In his Tumbler Selfies at Serious Places, one photo shows a boy giving a thumbs-up at the Holocaust Memorial Museum. In Selfies at Funerals, a boy snaps a picture of himself with his grandmother's coffin in the background.
The most recent installment of unfortunate selfies is Selfies With Homeless People, posted Monday.
In these photos, the subjects photograph themselves with homeless people sleeping in the background. In a few of the images, girls pose with a homeless man, some sticking out their tongues.
Some people have become upset with Feifer for what they see as celebrating these types of selfies, but he dismisses the criticism.
"Obviously I'm not celebrating it. I'm pointing it out," said Feifer, a senior editor at business magazine Fast Company who's posted the three Tumblr pages as a side project.
Feifer said Selfies With Homeless People shows the "most malice."
"These kids do deserve a public shaming," he said. "But the reason I did blur their names is a lot of them are kids, and when you stoke the righteous indignation of the Internet, it gets really ugly."
Feifer first got the idea to look into inappropriate selfies when he visited the Anne Frank House in Amsterdam last summer. He noticed that as people had their pictures taken next to the house's sign, there was a moment of awkwardness.
"The people were struggling with how to portray themselves," Feifer said. "It's clear they all recognized the gravity of the place, and they didn't want to disrespect it."
So Feifer wondered if there were photos where the significance of a place was, in fact, lost on the person being photographed. He searched keywords on Twitter, like "selfie" and "house fire" or "selfie" and "Auschwitz."
Sure enough, Feifer found examples -- many of them.
"There's something about the repetitiveness of it ... you see it happen over and over again, people who don't know each other and made the same decisions.
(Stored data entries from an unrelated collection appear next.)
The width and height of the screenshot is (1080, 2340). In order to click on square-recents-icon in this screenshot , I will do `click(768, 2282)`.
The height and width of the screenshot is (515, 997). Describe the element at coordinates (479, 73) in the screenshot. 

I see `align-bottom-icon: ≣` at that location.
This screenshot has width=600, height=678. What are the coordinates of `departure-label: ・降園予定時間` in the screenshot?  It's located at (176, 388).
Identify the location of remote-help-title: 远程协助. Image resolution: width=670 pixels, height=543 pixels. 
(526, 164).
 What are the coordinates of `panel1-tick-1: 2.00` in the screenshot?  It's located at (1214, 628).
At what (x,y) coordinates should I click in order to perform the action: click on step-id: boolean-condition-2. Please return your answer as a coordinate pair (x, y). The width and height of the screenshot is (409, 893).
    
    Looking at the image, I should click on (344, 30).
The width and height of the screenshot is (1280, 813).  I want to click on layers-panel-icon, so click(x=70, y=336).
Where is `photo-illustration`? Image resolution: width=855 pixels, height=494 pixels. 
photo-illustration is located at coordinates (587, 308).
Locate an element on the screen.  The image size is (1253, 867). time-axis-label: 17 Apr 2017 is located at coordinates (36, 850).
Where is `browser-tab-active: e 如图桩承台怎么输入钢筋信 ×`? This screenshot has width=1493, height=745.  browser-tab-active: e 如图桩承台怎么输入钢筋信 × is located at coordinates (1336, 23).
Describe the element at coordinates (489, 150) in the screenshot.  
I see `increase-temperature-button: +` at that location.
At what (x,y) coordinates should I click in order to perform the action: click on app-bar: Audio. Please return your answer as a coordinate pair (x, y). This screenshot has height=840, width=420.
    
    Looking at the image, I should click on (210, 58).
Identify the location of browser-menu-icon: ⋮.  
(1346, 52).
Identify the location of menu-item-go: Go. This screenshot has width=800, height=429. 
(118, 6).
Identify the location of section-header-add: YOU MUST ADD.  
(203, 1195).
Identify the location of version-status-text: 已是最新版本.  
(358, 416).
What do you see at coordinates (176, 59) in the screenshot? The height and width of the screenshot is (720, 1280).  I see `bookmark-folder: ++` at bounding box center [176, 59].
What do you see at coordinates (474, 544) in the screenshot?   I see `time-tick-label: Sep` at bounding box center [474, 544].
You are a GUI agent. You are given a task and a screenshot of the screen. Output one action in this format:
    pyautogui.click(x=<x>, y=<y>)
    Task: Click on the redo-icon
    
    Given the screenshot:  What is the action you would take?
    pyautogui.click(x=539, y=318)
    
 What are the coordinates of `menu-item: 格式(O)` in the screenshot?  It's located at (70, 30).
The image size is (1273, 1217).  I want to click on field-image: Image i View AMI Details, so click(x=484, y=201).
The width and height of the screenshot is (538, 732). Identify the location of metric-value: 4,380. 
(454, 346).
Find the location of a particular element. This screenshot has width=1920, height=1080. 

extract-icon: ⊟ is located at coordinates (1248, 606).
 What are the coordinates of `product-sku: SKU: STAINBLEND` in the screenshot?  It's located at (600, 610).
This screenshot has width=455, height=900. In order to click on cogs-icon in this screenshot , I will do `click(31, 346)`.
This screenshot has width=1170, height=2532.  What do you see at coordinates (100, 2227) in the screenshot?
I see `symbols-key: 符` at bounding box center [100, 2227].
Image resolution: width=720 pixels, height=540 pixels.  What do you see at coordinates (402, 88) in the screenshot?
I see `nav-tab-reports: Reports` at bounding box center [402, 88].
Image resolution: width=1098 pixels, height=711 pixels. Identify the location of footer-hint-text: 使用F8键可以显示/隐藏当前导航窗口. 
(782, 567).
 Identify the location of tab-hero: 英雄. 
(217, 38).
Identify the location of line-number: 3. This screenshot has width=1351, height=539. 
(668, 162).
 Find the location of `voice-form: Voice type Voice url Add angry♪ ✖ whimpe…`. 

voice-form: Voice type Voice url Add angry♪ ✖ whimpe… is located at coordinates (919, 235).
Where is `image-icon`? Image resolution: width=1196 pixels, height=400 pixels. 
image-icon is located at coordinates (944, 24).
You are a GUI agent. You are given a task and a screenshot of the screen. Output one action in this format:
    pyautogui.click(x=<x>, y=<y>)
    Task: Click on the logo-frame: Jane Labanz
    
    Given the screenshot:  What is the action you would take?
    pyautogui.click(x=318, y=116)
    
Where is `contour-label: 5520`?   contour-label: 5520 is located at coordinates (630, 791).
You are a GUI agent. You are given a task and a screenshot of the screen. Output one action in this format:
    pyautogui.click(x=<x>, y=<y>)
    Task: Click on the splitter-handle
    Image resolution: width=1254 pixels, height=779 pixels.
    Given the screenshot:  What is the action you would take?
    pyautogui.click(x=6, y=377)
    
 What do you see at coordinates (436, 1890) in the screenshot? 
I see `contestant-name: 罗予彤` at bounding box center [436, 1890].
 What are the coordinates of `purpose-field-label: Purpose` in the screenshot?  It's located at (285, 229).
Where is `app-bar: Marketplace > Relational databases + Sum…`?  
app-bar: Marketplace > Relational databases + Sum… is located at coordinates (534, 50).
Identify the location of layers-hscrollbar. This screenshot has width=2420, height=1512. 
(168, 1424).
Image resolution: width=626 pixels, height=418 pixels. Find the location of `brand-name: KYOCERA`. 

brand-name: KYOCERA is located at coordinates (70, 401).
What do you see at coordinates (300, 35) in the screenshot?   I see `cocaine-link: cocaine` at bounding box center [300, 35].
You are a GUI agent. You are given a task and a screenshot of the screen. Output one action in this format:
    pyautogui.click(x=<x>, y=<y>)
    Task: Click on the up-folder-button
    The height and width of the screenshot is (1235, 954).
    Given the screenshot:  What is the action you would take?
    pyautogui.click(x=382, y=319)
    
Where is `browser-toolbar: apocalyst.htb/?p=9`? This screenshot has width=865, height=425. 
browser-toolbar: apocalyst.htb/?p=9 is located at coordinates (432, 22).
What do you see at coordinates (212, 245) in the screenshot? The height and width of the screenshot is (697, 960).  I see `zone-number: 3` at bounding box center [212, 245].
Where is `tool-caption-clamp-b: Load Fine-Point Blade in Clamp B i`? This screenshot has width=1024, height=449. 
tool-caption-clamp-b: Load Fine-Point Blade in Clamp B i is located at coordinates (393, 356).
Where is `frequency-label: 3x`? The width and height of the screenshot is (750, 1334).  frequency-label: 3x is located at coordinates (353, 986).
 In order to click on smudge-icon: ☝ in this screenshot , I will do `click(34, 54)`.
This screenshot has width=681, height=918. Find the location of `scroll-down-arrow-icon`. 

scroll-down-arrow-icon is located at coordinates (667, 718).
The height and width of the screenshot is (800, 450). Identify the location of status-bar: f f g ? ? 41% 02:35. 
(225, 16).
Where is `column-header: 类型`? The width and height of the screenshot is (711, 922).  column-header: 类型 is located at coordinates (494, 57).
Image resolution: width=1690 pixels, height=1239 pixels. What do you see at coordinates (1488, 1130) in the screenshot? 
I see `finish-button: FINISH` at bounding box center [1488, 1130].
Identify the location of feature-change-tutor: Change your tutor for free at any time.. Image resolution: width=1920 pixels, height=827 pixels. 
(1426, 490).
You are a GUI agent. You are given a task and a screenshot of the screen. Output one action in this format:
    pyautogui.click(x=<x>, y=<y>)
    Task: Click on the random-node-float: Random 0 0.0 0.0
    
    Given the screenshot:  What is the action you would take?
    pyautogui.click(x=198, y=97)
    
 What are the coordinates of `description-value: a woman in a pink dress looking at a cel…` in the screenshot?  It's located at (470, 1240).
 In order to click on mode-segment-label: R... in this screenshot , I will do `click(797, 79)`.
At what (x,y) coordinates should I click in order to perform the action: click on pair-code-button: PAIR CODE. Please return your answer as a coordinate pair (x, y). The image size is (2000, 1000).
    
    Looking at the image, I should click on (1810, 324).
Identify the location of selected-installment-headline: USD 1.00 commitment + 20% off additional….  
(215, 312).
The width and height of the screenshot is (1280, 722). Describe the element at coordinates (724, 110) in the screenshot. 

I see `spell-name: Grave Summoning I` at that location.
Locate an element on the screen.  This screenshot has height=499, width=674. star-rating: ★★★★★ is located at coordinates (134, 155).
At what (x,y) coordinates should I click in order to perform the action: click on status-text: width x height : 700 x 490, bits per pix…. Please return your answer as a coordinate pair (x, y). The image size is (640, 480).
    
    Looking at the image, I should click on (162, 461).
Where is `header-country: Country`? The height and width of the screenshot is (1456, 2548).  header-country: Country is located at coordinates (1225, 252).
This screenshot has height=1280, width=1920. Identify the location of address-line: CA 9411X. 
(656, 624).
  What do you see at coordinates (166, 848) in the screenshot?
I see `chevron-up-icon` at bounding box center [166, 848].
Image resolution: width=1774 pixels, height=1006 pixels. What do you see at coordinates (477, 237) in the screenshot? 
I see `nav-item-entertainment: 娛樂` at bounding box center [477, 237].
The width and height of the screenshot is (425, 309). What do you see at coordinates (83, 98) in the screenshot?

You start having this larger discussion about what's motivating people to do this," Feifer said.
The reaction to the compilation of selfies has included outrage toward Millenials and, to a lesser degree, "how technology is ruining us," Feifer said.
But he said he doesn't agree with either of these sentiments.
Instead, Feifer points to a broader reminder he hopes the Tumblr pages convey: Social media is not a private space.
In one instance, Feifer said his use of a selfie on a Tumblr page led the person who took it to reconsider. Feifer updated the post showing a selfie taken outside the Holocaust Memorial Museum, saying the person who took it wrote him after seeing it: "I have to say you made me realize how much of an idiot I made myself look." He asked for his post to be taken down from Tumblr, which Feifer did not do but he did cover the boy's face in the photo.
"There's so much absurd, angry stuff on the Internet, and it's worth remembering that everybody can see this, so be more thoughtful," Feifer said.